Selected text:
---*---

By default, backtrace on catastrophic events is disabled, but it can be enabled by setting the "UPC_BACKTRACE" environment variable.

Backtrace via a user request cannot be disabled. However, it can be redirected to a file or to stderr. By default stderr is used.

7.1.1. Backtrace Logs

There are three kinds of backtrace logs depending on the configuration and the capabilities of the underlying operating system.

GDB’s 'bt' command is used to produce the backtrace with nested procedures and their arguments shown. To get full benefit of this back trace, an executable must be compiled with debugging turned on (e.g. -g -O0). Detailed backtrace logs are produced only on catastrophic events.
The GLIBC backtrace capability ( and addr2line program are used to produce the source file and line number for each stack frame. addr2line (part of binutils) must be installed when GUPC is configured.

The GLIBC 'backtrace' capability is used to produce procedure names and addresses for each stack frame. Depending on the compiler option '-rdynamic' (instructs the ELF linker to create a special section with additional symbols) backtrace will generate differing output.

---*---

Stored data:
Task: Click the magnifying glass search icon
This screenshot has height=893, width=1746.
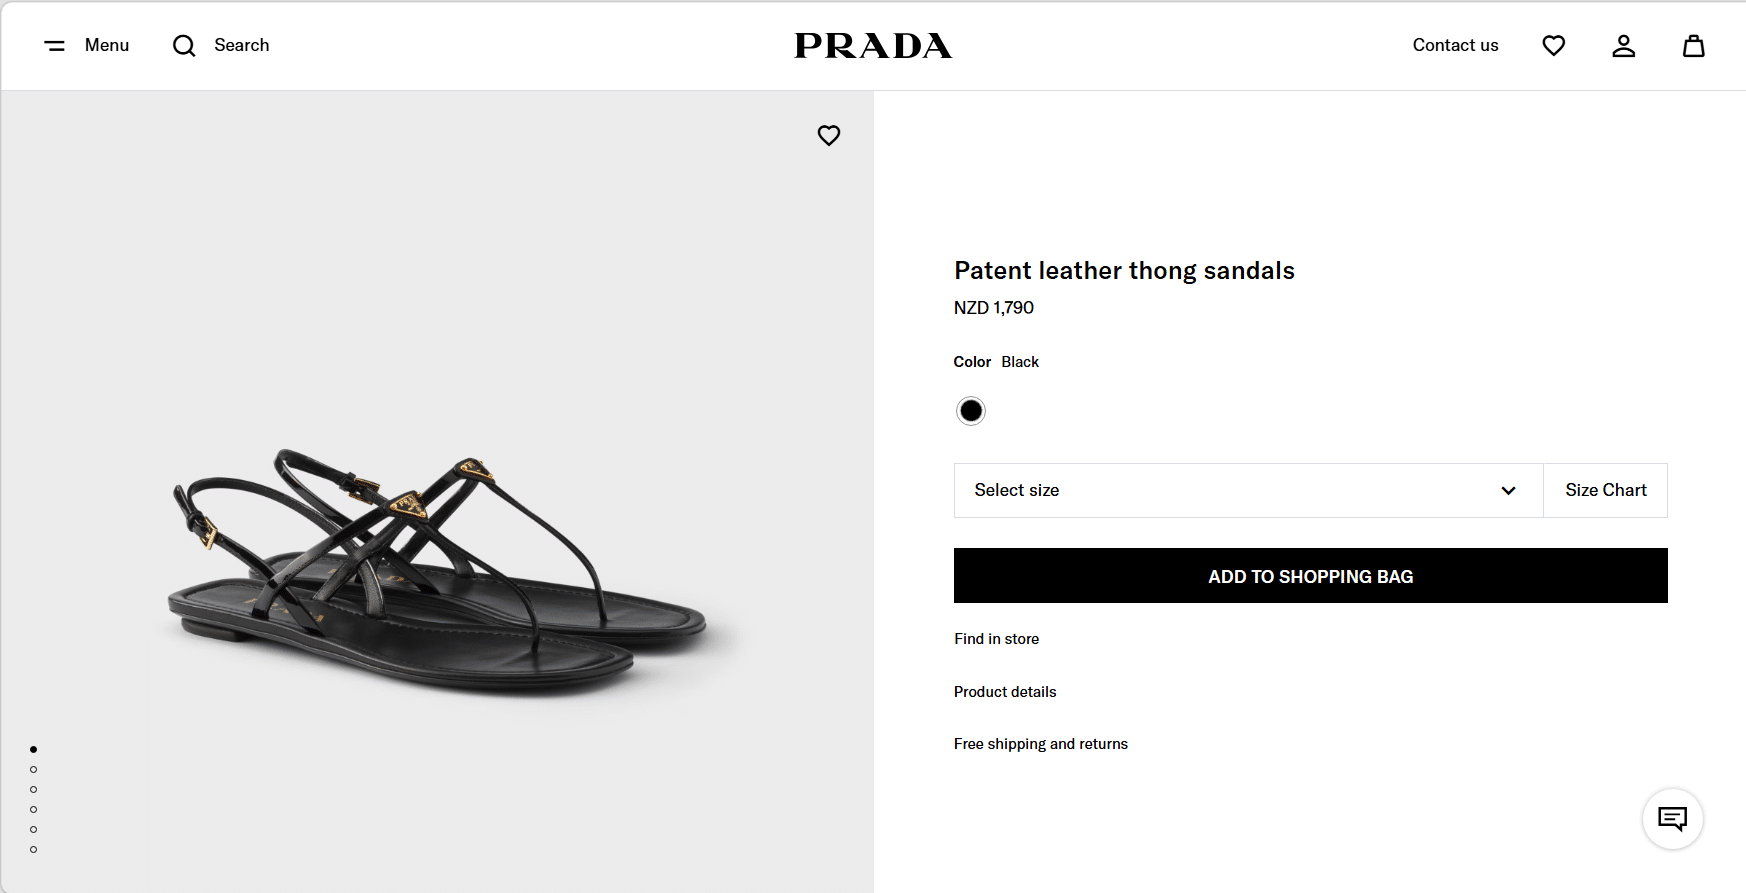Action: point(184,46)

---*---

Explore the material:
a. In the backtrace text, where does backtrace output from a user request go by default?
b. List every compiler option that the backtrace text mentions.

Solutions to the problems:
a. It goes to stderr.

b. -g, -O0, -rdynamic